A Two-way Finesse


Pat Harrington

How would you play the club suit shown below for four tricks?

Dummy
♣ K 10 9 3

Declarer
♣ A J 5 4

You are likely to follow the saying “eight ever, nine never,” which applies to holdings missing the queen. This saying suggests taking a finesse when you have eight or fewer cards between declarer and dummy and playing for the queen to drop when you have more than eight cards between you.

What if you need only three club tricks to make your contract? Even if you fail to guess the location of the ♣Q, you will have developed the needed trick. If you cannot afford to lose the lead, you are in the same position as the player who needs all four club tricks.

Sometimes, it’s safe to lose the lead to one opponent but not to the other. Suppose West has a long suit ready to run in 3NT. Finesse as if West has the ♣Q. Play the ♣A and then lead the jack and let it ride if the queen doesn’t appear. Your finesse may lose, but you have determined that East cannot hurt you.

Nobody can ask you how to play the clubs shown above without giving you a lot more information. How many tricks do you need from the club suit? What was the bidding? How has the play progressed to this point? Is there a dangerous opponent? Let’s see how all this works in a complete deal. West leads the ♠9. East plays the ♠10.

♠ 6 4 3
9 8 2
A 5 4
♣ A J 8 5

♠ A 7 5
A K 6
K 6 3
♣ K 10 9 4

West North East South
2♠(1) 2NT
Pass 3NT All Pass

(1) Weak

Count winners: one spade, two hearts, two diamonds and two clubs. wo more tricks must be developed. If you can guess the location of the ♣Q, you can finesse twice to get the needed tricks. Winning all four club tricks is your only hope of making 3NT. What’s your plan? You may have decided to hold up winning the ♠A at trick one. It’s safe to do so but isn’t going to help you make 3NT since your plan is based on guessing clubs correctly. Moreover, it appears that West’s lead is a singleton. A weak two-bid is usually made with a six-card suit. The main issue is how you play clubs to avoid losing a trick. Although East is the dangerous opponent, it’s best to finesse West for the ♣Q. West is short in spades and probably has length in the remaining three suits. The ♣Q is more likely to be with the player having length in clubs. Also, when a player shows a weak hand and reveals a very strong suit, he is less likely to have high cards in other suits.

The full deal:

♠ 6 4 3
9 8 2
A 5 4
♣ A J 8 5
♠ 9 ♠ K Q J 10 8 2
Q 10 5 4 J 7 3
J 10 9 7 2 Q 8
♣ Q 6 3 ♣ 7 2
♠ A 7 5
A K 6
K 6 3
♣ K 10 9 4

Now suppose North has the Q instead of the 9. The auction and opening lead are the same, but now you need only one extra trick to make 3NT. Can you guarantee it?

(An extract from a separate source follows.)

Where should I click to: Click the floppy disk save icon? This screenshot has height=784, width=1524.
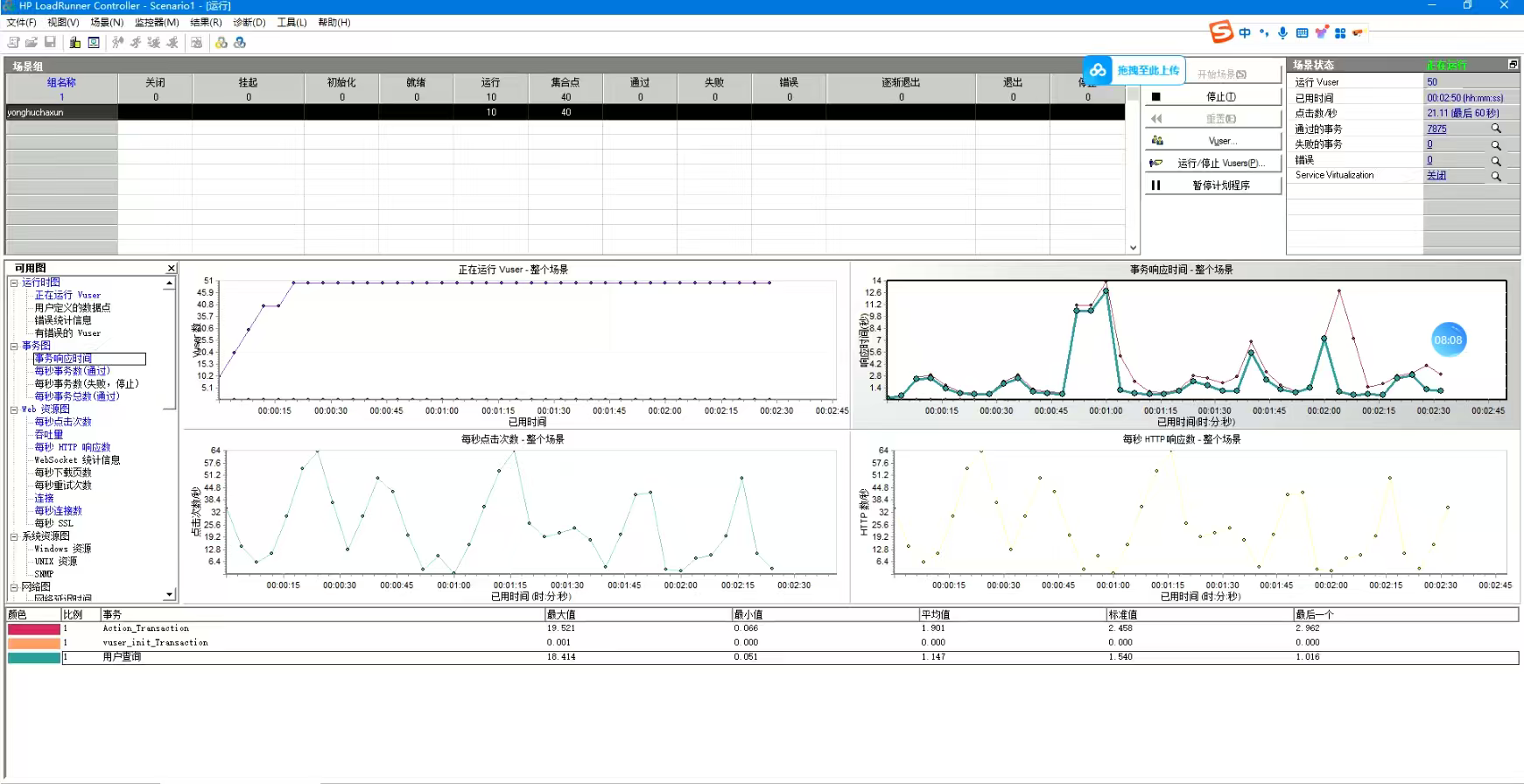pos(50,42)
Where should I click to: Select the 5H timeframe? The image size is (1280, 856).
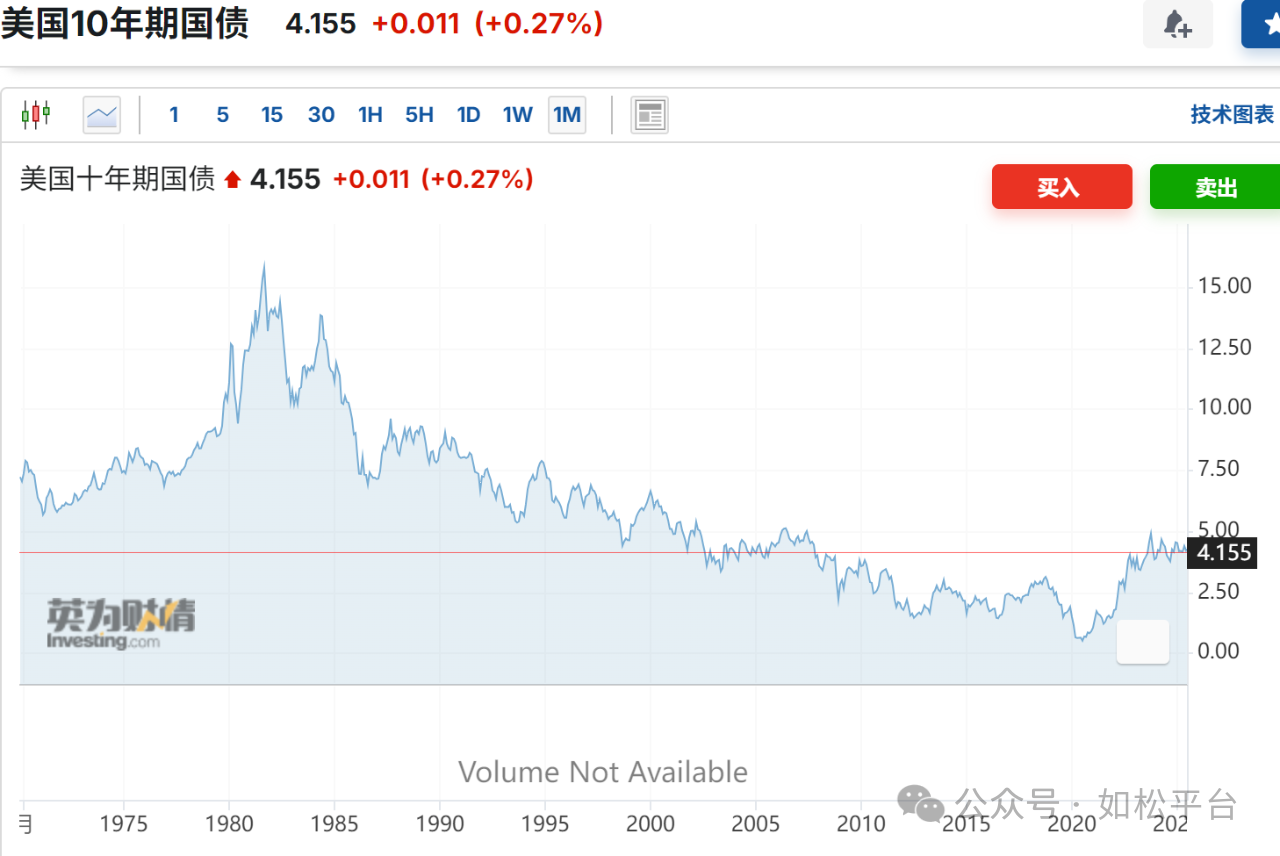pos(419,115)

Yes. Duck one round of spades to make sure East has opened a six-card suit, then play a club to the ace and continue with the jack. West may win the ♣Q but he cannot hurt you. Contract made.

This is the proper play in teams or rubber bridge, but at matchpoints, where overtricks count, you might still play West for the ♣Q because the bidding indicates he is more likely to have it.

When things go according to the odds, daring declarers come out on top, making 3NT with an overtrick. But my advice is to play it safe and finesse East for the ♣Q. At your level, you will do surprisingly well to bid to a good contract and make it. Go for overtricks only when your play to do so is safe or the odds are overwhelmingly in your favor.